WORK REQUEST: In the material below, the required lines run from the one containing "You are a computer-use agent." through the one containing "Instruction: Click in the Search field". Copy those lines exactly, ends included, and nothing else.

RAW DATA:
───

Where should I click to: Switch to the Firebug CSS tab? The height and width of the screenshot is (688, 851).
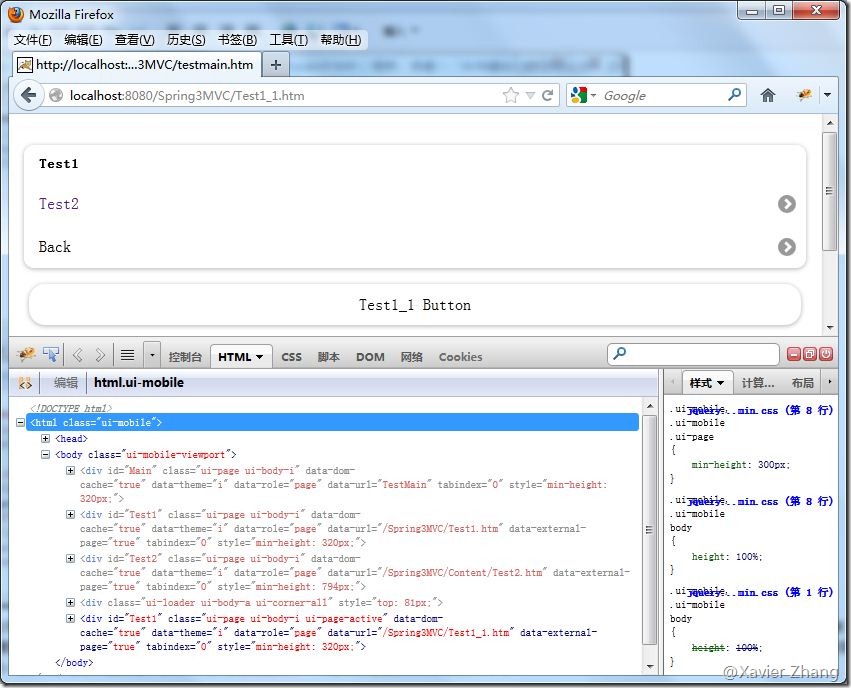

───

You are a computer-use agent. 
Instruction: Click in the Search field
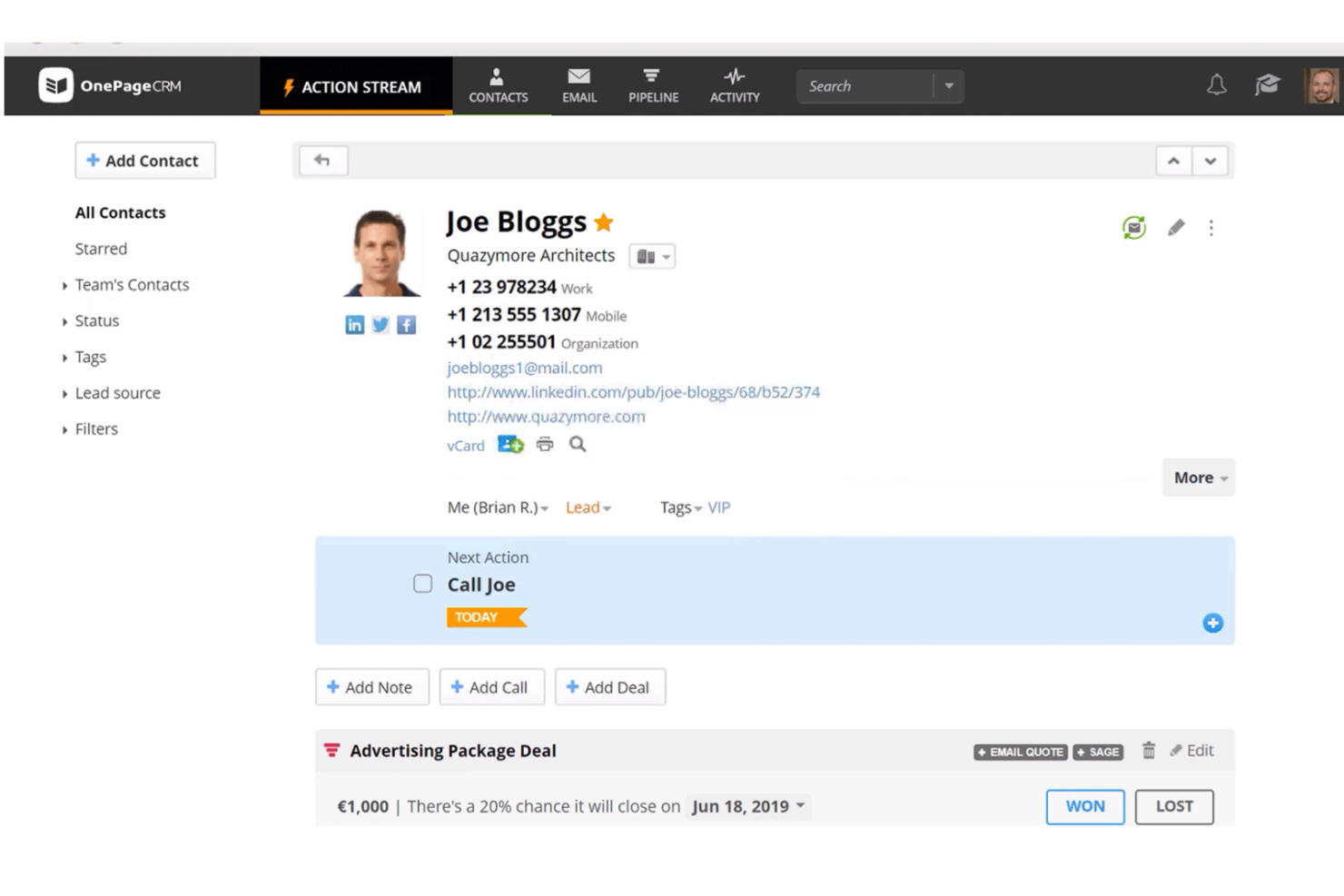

───

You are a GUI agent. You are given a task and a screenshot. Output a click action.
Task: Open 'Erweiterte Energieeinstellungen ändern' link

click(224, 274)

───

WRITTEN ANSWER:
You are a computer-use agent. 
Instruction: Click in the Search field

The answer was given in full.